→ **DIRECTIONS**: Write out every record in full, keeping each character exactly as it is.

→ **MATERIAL PROVIDED**:
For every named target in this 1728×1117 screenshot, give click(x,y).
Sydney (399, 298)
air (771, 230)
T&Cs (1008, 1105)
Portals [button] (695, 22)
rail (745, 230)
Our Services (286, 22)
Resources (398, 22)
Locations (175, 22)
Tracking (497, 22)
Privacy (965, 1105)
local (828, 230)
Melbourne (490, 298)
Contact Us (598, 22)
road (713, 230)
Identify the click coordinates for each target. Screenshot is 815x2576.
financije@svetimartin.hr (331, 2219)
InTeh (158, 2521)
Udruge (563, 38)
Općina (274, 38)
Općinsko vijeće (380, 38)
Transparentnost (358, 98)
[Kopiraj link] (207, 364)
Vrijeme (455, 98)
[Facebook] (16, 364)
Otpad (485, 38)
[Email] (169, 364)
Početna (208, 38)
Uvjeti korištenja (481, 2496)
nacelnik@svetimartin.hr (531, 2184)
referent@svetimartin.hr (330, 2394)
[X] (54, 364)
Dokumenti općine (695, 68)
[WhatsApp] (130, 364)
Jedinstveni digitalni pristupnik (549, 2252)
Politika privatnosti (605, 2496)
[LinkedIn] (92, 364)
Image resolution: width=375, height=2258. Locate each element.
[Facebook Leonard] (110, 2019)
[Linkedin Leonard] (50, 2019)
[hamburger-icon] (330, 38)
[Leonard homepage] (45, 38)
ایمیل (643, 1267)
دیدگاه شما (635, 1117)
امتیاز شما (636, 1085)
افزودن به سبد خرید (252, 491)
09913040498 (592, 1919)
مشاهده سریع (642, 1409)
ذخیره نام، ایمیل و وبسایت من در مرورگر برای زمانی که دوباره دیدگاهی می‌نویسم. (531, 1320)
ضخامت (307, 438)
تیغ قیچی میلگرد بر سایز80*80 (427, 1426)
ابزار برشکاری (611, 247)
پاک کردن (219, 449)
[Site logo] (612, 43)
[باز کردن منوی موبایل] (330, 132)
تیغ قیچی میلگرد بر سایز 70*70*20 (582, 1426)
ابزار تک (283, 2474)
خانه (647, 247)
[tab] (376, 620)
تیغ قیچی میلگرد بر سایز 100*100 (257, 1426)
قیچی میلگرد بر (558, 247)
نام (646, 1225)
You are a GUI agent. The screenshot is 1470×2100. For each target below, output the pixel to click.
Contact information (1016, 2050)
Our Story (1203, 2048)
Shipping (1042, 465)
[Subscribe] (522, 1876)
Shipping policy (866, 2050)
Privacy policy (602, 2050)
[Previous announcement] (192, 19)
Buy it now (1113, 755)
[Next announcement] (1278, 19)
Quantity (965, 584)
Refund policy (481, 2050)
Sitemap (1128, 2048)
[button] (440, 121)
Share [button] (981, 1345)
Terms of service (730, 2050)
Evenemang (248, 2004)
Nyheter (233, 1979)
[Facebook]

→ **TASK ANSWER**:
For every named target in this 1728×1117 screenshot, give click(x,y).
Sydney (399, 298)
air (771, 230)
T&Cs (1008, 1105)
Portals [button] (695, 22)
rail (745, 230)
Our Services (286, 22)
Resources (398, 22)
Locations (175, 22)
Tracking (497, 22)
Privacy (965, 1105)
local (828, 230)
Melbourne (490, 298)
Contact Us (598, 22)
road (713, 230)
Identify the click coordinates for each target. Screenshot is 815x2576.
financije@svetimartin.hr (331, 2219)
InTeh (158, 2521)
Udruge (563, 38)
Općina (274, 38)
Općinsko vijeće (380, 38)
Transparentnost (358, 98)
[Kopiraj link] (207, 364)
Vrijeme (455, 98)
[Facebook] (16, 364)
Otpad (485, 38)
[Email] (169, 364)
Početna (208, 38)
Uvjeti korištenja (481, 2496)
nacelnik@svetimartin.hr (531, 2184)
referent@svetimartin.hr (330, 2394)
[X] (54, 364)
Dokumenti općine (695, 68)
[WhatsApp] (130, 364)
Jedinstveni digitalni pristupnik (549, 2252)
Politika privatnosti (605, 2496)
[LinkedIn] (92, 364)
Image resolution: width=375, height=2258. Locate each element.
[Facebook Leonard] (110, 2019)
[Linkedin Leonard] (50, 2019)
[hamburger-icon] (330, 38)
[Leonard homepage] (45, 38)
ایمیل (643, 1267)
دیدگاه شما (635, 1117)
امتیاز شما (636, 1085)
افزودن به سبد خرید (252, 491)
09913040498 (592, 1919)
مشاهده سریع (642, 1409)
ذخیره نام، ایمیل و وبسایت من در مرورگر برای زمانی که دوباره دیدگاهی می‌نویسم. (531, 1320)
ضخامت (307, 438)
تیغ قیچی میلگرد بر سایز80*80 (427, 1426)
ابزار برشکاری (611, 247)
پاک کردن (219, 449)
[Site logo] (612, 43)
[باز کردن منوی موبایل] (330, 132)
تیغ قیچی میلگرد بر سایز 70*70*20 (582, 1426)
ابزار تک (283, 2474)
خانه (647, 247)
[tab] (376, 620)
تیغ قیچی میلگرد بر سایز 100*100 (257, 1426)
قیچی میلگرد بر (558, 247)
نام (646, 1225)
You are a GUI agent. The screenshot is 1470×2100. For each target below, output the pixel to click.
Contact information (1016, 2050)
Our Story (1203, 2048)
Shipping (1042, 465)
[Subscribe] (522, 1876)
Shipping policy (866, 2050)
Privacy policy (602, 2050)
[Previous announcement] (192, 19)
Buy it now (1113, 755)
[Next announcement] (1278, 19)
Quantity (965, 584)
Refund policy (481, 2050)
Sitemap (1128, 2048)
[button] (440, 121)
Share [button] (981, 1345)
Terms of service (730, 2050)
Evenemang (248, 2004)
Nyheter (233, 1979)
[Facebook]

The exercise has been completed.